The outer function handles some edge cases. As with other prime-related processing, we handle 2 as a special case. For even numbers, we'll yield 2 and then evaluate pfactorsr() recursively for x÷2. All other prime factors must be odd numbers greater than or equal to 3. We'll evaluate the factors_n() function starting with 3 to test these other candidate prime factors.

Tip

The purely recursive function can only locate prime factors of numbers up to about 4,000,000. Above this, Python's recursion limit will be reached.

Exploring the limitations of generators

We noted that there are some limitations of generator expressions and generator functions. The limitations can be observed by executing the following command snippet:

>>> from ch02_ex4 import *

>>> pfactorsl( 1560 )

<generator object pfactorsl at 0x1007b74b0>

>>> list(pfactorsl(1560))

[2, 2, 2, 3, 5, 13]

>>> len(pfactorsl(1560))

Traceback (most recent call last):

File "<stdin>", line 1, in <module>

TypeError: object of type 'generator' has no len()

In the first example, we saw that generator functions are not strict. They're lazy, and don't have a proper value until we consume the generator functions. This isn't a limitation, per se; this is the whole reason that generator expressions fit with functional programming in Python.

In the second example, we materialized a list object from the generator function. This is handy for seeing the output and writing unit test cases.

In the third example, we saw one limitation of generator functions: there's no len().

The other limitation of generator functions is that they can only be used once. For example, look at the following command snippet:

>>> result= pfactorsl(1560)

>>> sum(result)

27

>>> sum(result)

0

The first evaluation of the sum() method performed evaluation of the generator. The second evaluation of the sum() method found that the generator was now empty. We can only consume the values once.

Generators have a stateful life in Python. While they're very nice for some aspects of functional programming, they're not quite perfect.

We can try to use the itertools.tee() method to overcome the once-only limitation. We'll look at this in depth in Chapter 8, The Itertools Module. Here is a quick example of its usage:

import itertools

def limits(iterable):

max_tee, min_tee = itertools.tee(iterable, 2)

return max(max_tee), min(min_tee)

We created two clones of the parameter generator expression, max_tee() and min_tee(). This leaves the original iterator untouched, a pleasant feature that allows us to do very flexible combinations of functions. We can consume these two clones to get maxima andminima from the iterable.

While appealing, we'll see that this doesn't work out well in the long run. Once consumed, an iterable will not provide any more values. When we want to compute multiple kinds of reductions—for example, sums, counts, minimums, maximums—we need to design with this one-pass-only limitation in mind.

Combining generator expressions

The essence of functional programming comes from the ways we can easily combine generator expressions and generator functions to create very sophisticated composite processing sequences. When working with generator expressions, we can combine generators in several ways.

--*--

DIRECTIONS.
1. In the passage on generator limitations, what kinds of reductions are given as examples of computing several reductions over one iterable?
2. Reproduce the part of the passage on generator limitations that starts with "We can try to" and goes on through "return max(max_tee), min(min_tee)".

Items from a dataset:
--*--

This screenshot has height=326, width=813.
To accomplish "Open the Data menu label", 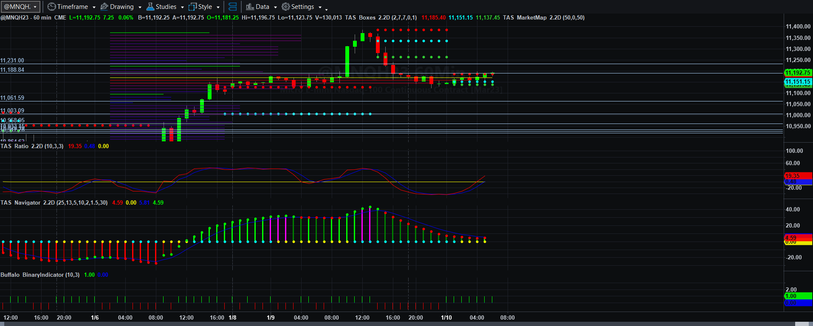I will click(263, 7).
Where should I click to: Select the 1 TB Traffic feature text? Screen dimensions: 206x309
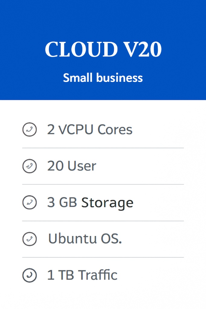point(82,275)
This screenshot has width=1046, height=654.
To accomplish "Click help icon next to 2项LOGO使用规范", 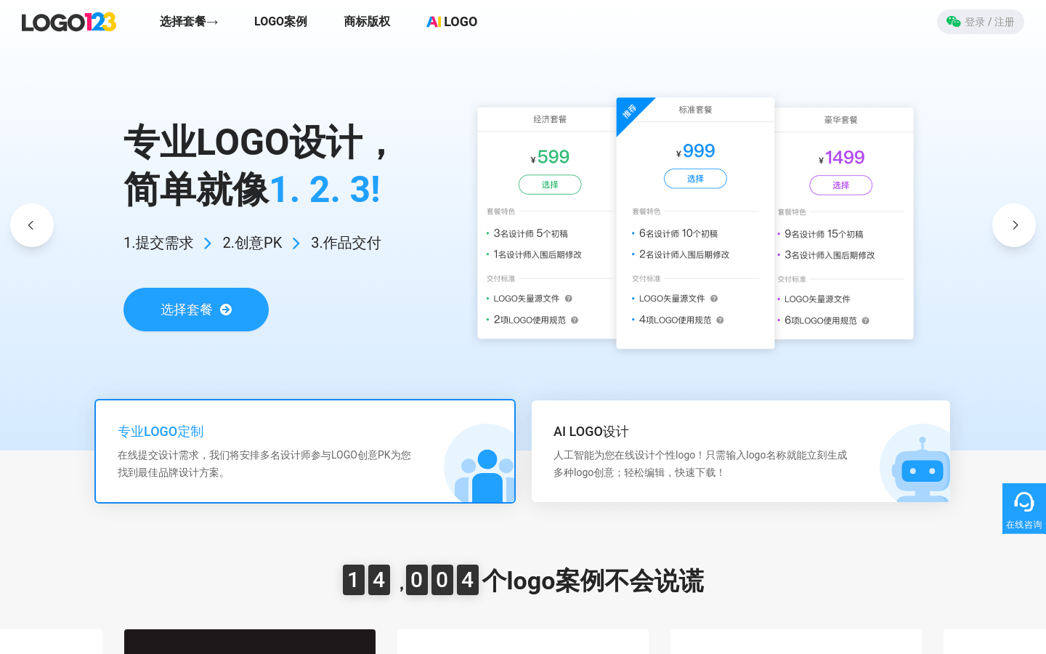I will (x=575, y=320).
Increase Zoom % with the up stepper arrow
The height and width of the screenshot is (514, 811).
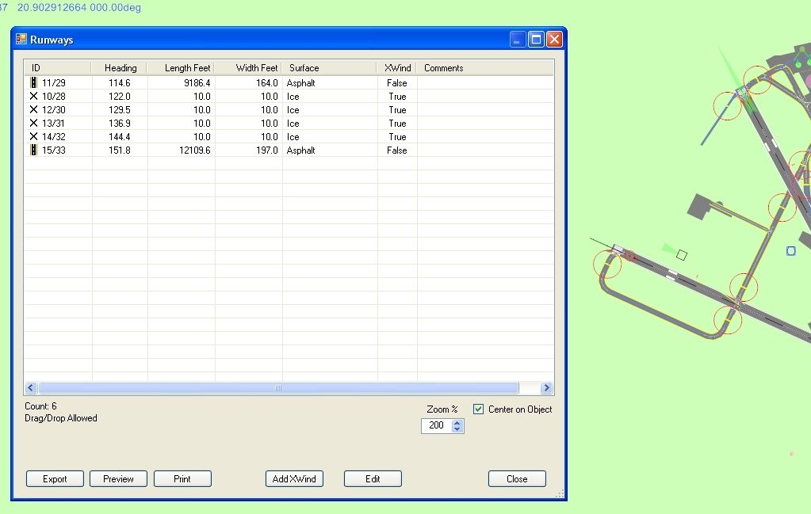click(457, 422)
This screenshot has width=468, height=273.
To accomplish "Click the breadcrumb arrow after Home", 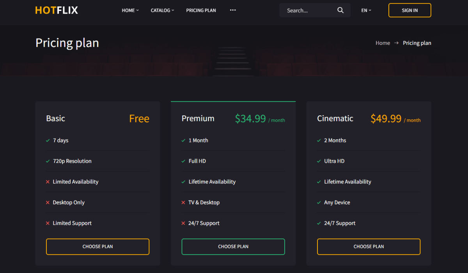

--*--

ANSWERS FOR THE EXERCISE.
1. Sums, counts, minimums, maximums

2.
We can try to use the itertools.tee() method to overcome the once-only limitation. We'll look at this in depth in Chapter 8, The Itertools Module. Here is a quick example of its usage:

import itertools

def limits(iterable):

max_tee, min_tee = itertools.tee(iterable, 2)

return max(max_tee), min(min_tee)